- Kein Regimewechsel in Sicht
Die aktuellen Proteste im Iran sind die größten seit der „Grünen Revolution“ von 2009. Sie sind für das Regime so gefährlich, weil sie gerade an den Rändern des Landes besonders starken Widerhall finden. Bisher scheinen die Sicherheitskräfte loyal zu Khamenei zu stehen, sodass sich kein Regimewechsel abzeichnet. Für die deutsche Politik sollten die Ereignisse Anlass sein, eine längst überfällige Iran-Strategie zu entwickeln.
Die seit Mitte September anhaltenden Proteste sind für die Islamische Republik nicht nur gefährlich, weil sie weite Teile des Landes erfasst haben und zeigen, dass die Zustimmung der Bevölkerung zur Politik des Regimes weiter gesunken ist. Außerdem sind sie in den iranischen Kurdengebieten an der Grenze zum Irak besonders stark, wo bis zu 10% der iranischen Bevölkerung leben. Kurden werden in der Islamischen Republik als Nichtperser und Sunniten oft zweifach diskriminiert und stehen ihr deshalb besonders ablehnend gegenüber. Ähnliches gilt für die bis zu zwei Millionen Belutschen in der Provinz Sistan-Belutschistan an der afghanischen und pakistanischen Grenze im Osten Irans. Keine andere Region Irans wird von der Zentralregierung so weitgehend ignoriert, sodass Belutschistan seit Jahrzehnten als Armenhaus Irans gilt.

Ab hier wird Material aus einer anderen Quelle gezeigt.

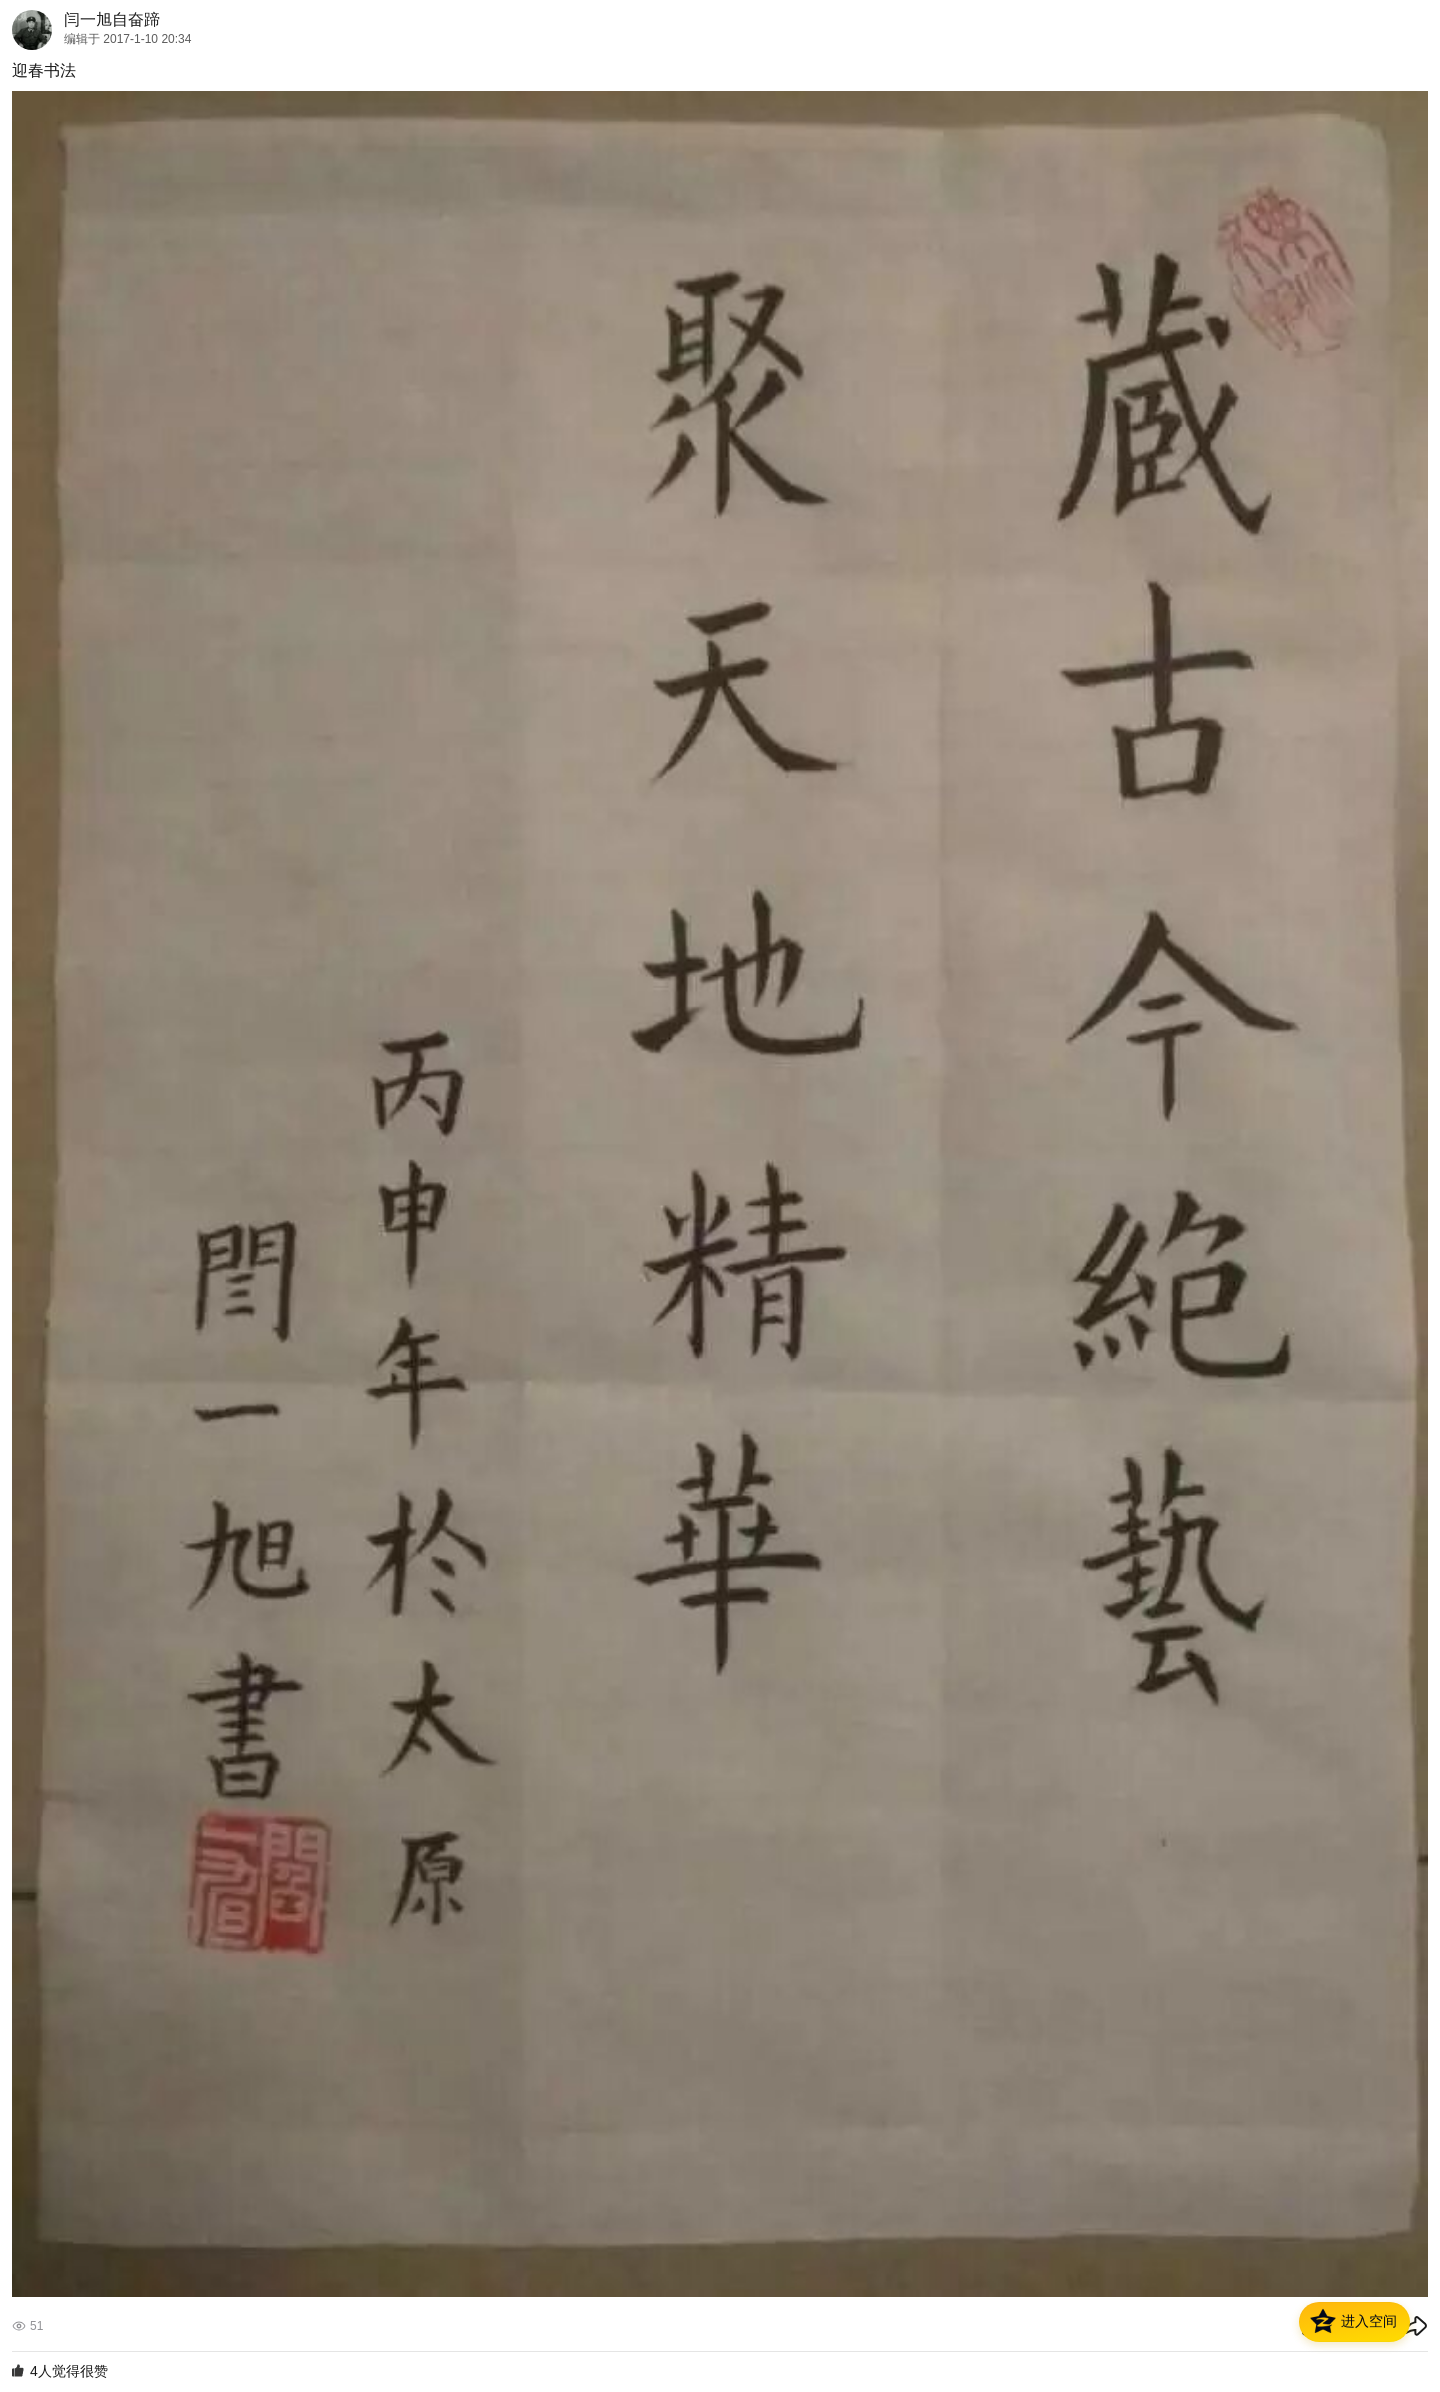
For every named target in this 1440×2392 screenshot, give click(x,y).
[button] (1354, 2322)
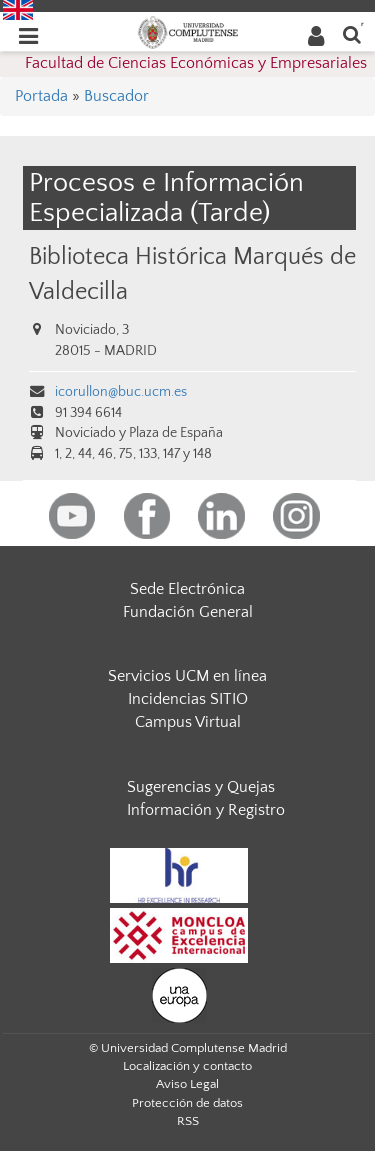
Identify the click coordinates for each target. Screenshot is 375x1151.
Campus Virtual (188, 722)
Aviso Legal (187, 1084)
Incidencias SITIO (188, 699)
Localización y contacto (187, 1066)
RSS (188, 1121)
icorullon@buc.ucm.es (121, 392)
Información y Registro (206, 810)
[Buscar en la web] (352, 33)
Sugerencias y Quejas (201, 787)
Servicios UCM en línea (187, 676)
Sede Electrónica (187, 589)
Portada (41, 96)
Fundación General (188, 612)
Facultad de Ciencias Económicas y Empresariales (196, 63)
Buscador (116, 96)
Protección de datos (187, 1103)
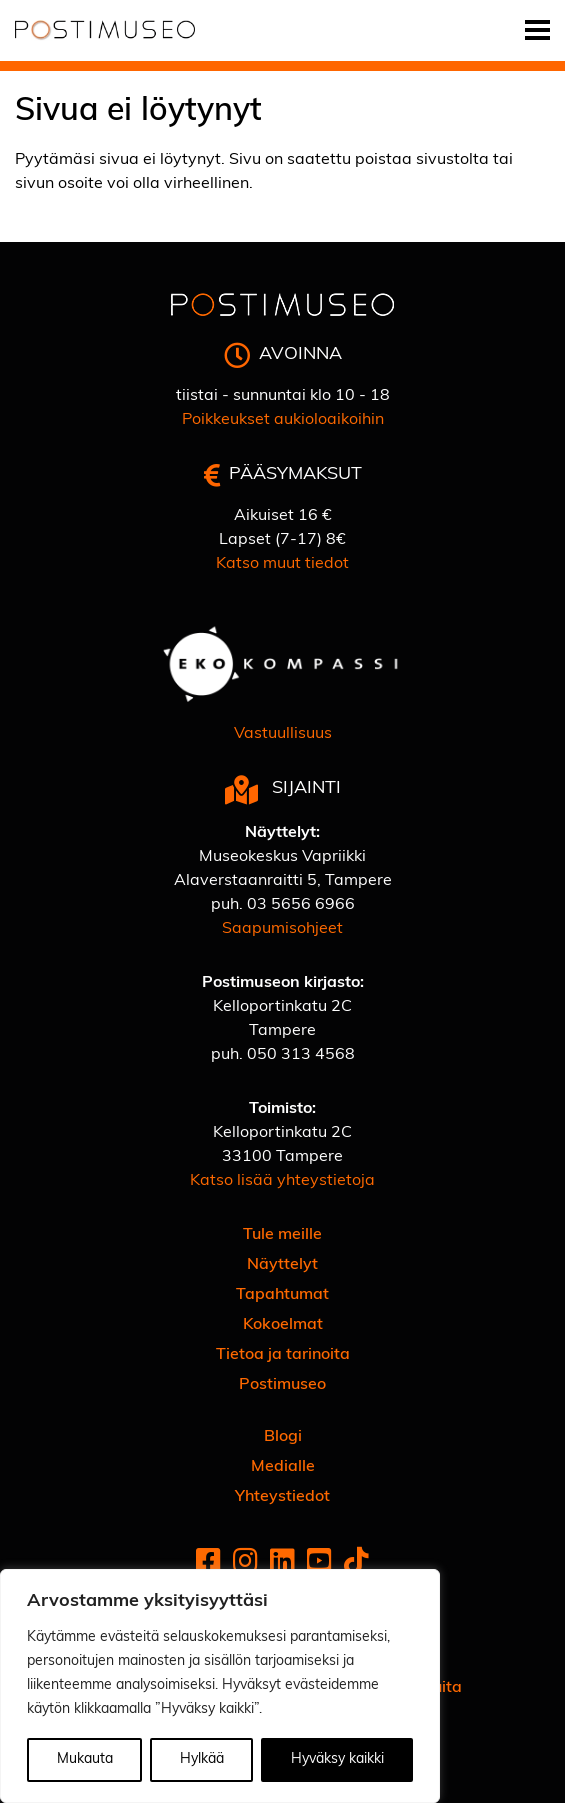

Das Regime ist sich bewusst, dass der Iran ein multiethnischer und multikonfessioneller Staat ist und der Verlust der Kontrolle in einem von den Minderheiten bewohnten Landesteil zu einer Kettenreaktion führen könnte. Deshalb gehen Sicherheitskräfte in Kurdistan und Belutschistan mit besonders großer Brutalität gegen die Demonstrationen vor. Im belutschischen Zahedan erschossen sie am 30. September bis zu 100 Besucher der sunnitischen Zentralmoschee, nachdem einige gegen das Regime protestiert hatten.